All I am trying to say is that, still, for the average user, and what he is used to (elefront, human, etc) the way the ‘Content Cache’ component is set up is pretty obfuscated.
Ideally you would want to separate the Trigger from the Action selection. That is all.
It is strange that you ‘Activate/Trigger’ the component with the same input that you select the action.
Specially given the very likely confusion given the juxtaposition of True False with 1 and 0.
The Tooltip and the help is dynamic if you show the Tooltip on each of these components you have it will show the correct information on each component.
The help says:
Supported values:
• Null → Nothing
• False → Pull content from the model
• True → Default Action (XXXXX)
• -1 → Purge content from the model
• 0 → Pull content from the model
• 1 → Push content into the model
• 2 → Bake content into the model
Connect a 'Value List' to have a more friendly picker.
Where XXXXX is the current Default Action in this component.
Maybe should read as
• True → Current Default Action (XXXXX)
Or if this is confusing just this?
• True → Current Default Action
Ah I see this. That is good. I had not noticed this before. It is a tiny detail that goes unnoticed.
Yes agree that adding ‘current’ might be better.
I would leave the clarification in brackets clarifying which the current default action is.
Compared to Human is not that different.
I renamed ‘Bake?’ to ‘Action’ here but the concept is the same.
True
may mean:
- Bake
- Delete and Bake. (Similar to Push but does not keep the ids).
Without the ability to switch mode programmatically (based on an input)
Using ‘Content Cache’ True
may mean also several things and is controlled by the Default Action in the context menu as well.
Compared to Elefront is a bit different but not that much.
The presence or not of BakeName controls the mode.
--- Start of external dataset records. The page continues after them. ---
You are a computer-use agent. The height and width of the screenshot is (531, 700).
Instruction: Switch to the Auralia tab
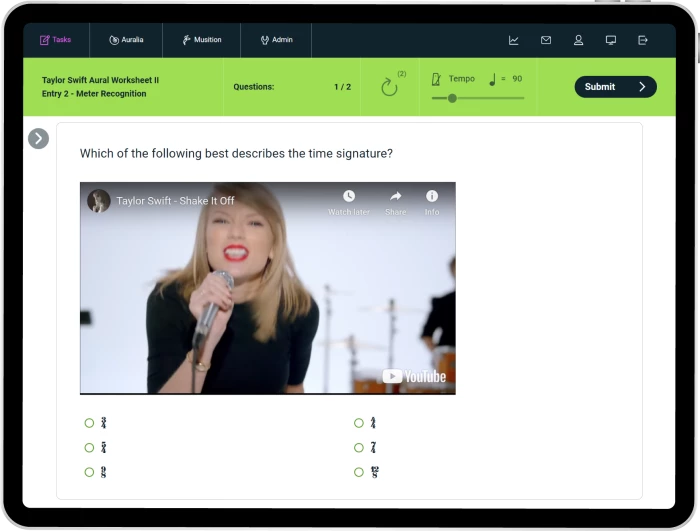click(125, 40)
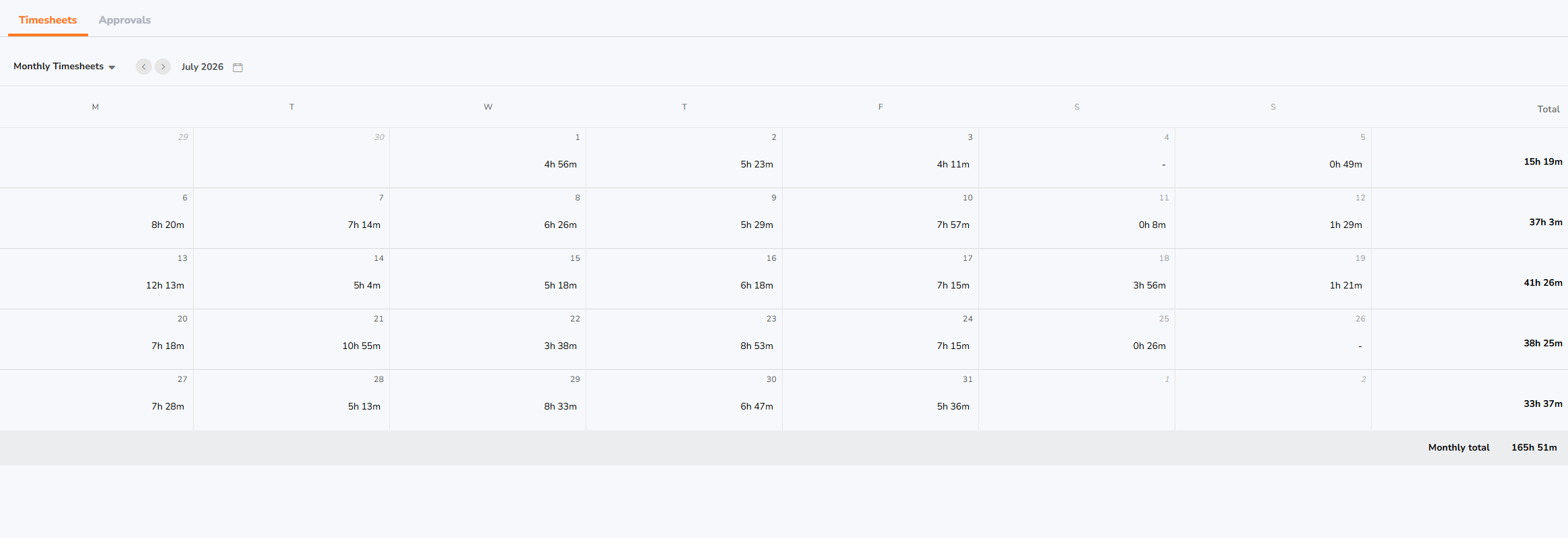Select the 5h 36m entry on July 31
This screenshot has width=1568, height=538.
(953, 406)
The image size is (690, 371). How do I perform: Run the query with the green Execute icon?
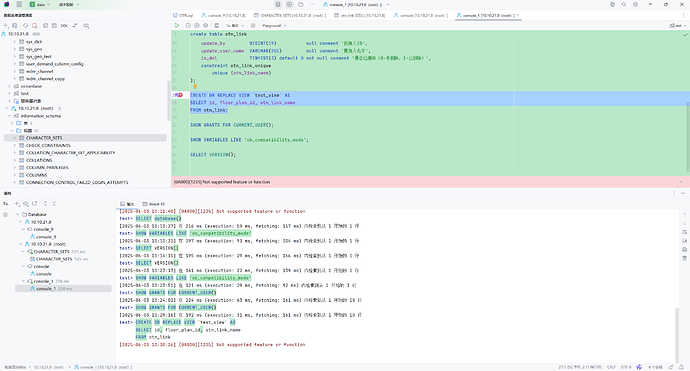[x=177, y=26]
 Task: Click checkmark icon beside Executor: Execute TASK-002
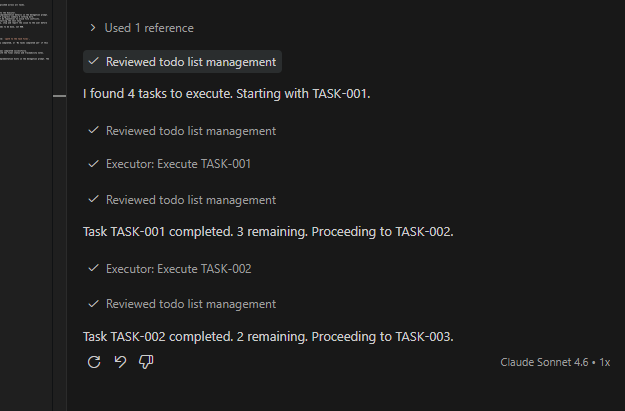point(93,269)
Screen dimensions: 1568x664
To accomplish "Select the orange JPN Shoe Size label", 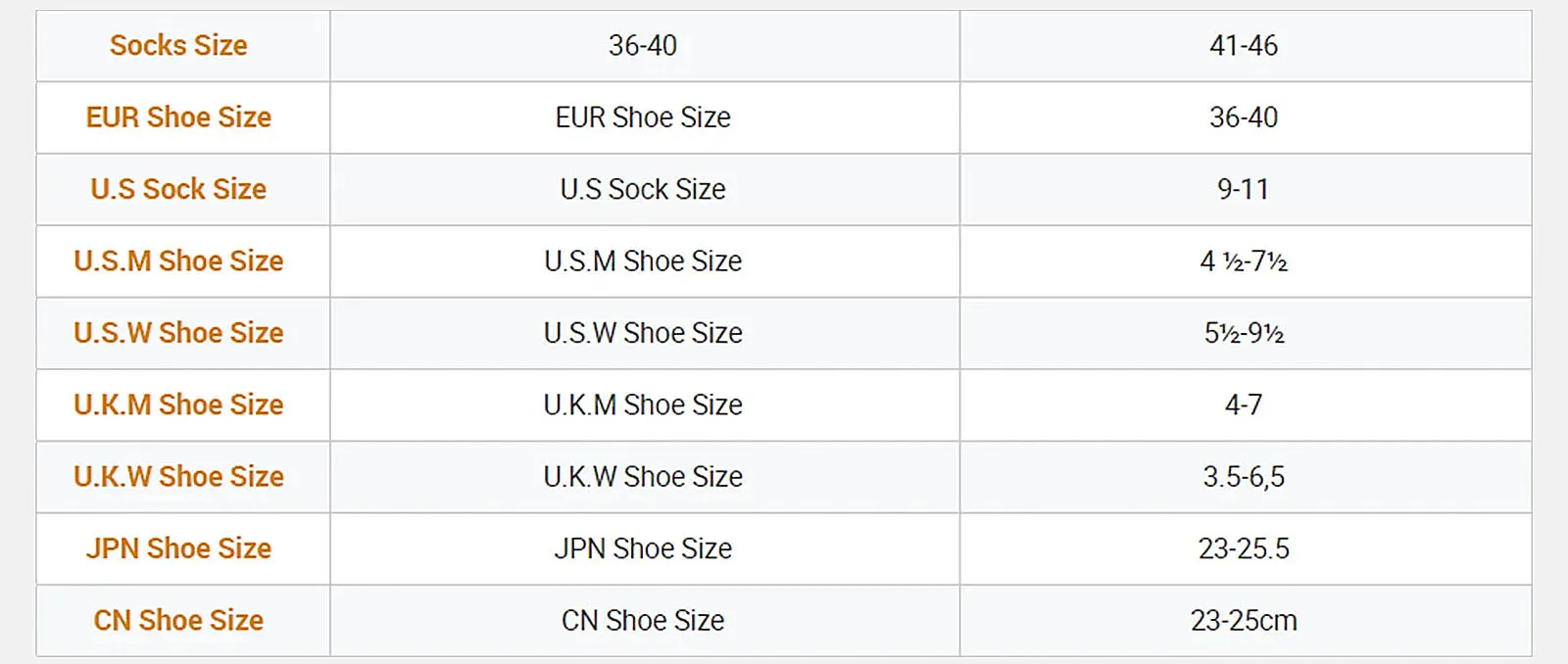I will [x=178, y=548].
All three components are activated by the “Action” input or any other input of the component.
With the difference that you can provide several actions if you like to ‘Content Cache’ and it honors it.
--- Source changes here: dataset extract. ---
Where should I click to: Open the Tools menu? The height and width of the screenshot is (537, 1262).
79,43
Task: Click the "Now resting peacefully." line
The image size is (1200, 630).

I had meant to comment on this very topic before it showed up in this thread.
It is true that it is confusing that a “true”/“false” value provided to the Action input of the Content Cache component results in an action dependent on what the default action of the Content Cache component is. It is not immediately apparent that this relationship is dynamic and it was worse when changing the default action was not immediately accessible from the context menu when the action input was exposed.
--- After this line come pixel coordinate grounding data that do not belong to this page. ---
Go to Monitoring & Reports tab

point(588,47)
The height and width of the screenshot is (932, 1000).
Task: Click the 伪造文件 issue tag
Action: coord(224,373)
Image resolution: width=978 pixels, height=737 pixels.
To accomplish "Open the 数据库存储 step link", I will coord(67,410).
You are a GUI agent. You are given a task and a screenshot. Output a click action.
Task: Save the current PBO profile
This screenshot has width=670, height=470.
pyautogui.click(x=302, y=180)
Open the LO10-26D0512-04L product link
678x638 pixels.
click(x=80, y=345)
Once you understand it, the way it functions makes sense. But I still don’t like it. This because there is an established implicit translation of boolean values to integers and vice-versa and no other component in Grasshopper other than the Content Cache component chooses to distinguish a difference in a value based on its type. It is also why people who a familiar with “true”->1 for an input that expects integers will, as Shynn did, get confused at first with the Content Cache component.
In a way, I have to ask, why is there even a default action? This is meant sincerely. I see alot of times examples of the Content Cache component being used with the action input exposed and toggle attached. Who is going to be using the Content Cache component this way?!? Isn’t that the entire point of the integrated toggle when the action input is collapsed? But this has to do with a larger discussion of how the Content Cache component is set up with collapsable input and outputs that I should maybe save for later.
No numbers any more on the UI to avoid this confusion with the True
.
Conversion from number will remain for backwards compatibility.
So how do you control an action with true/ false then? The only thing I can think of is use a gate to prevent the content input from feeding into the component, doesn’t there need to be a True/ False input to hook up to a button?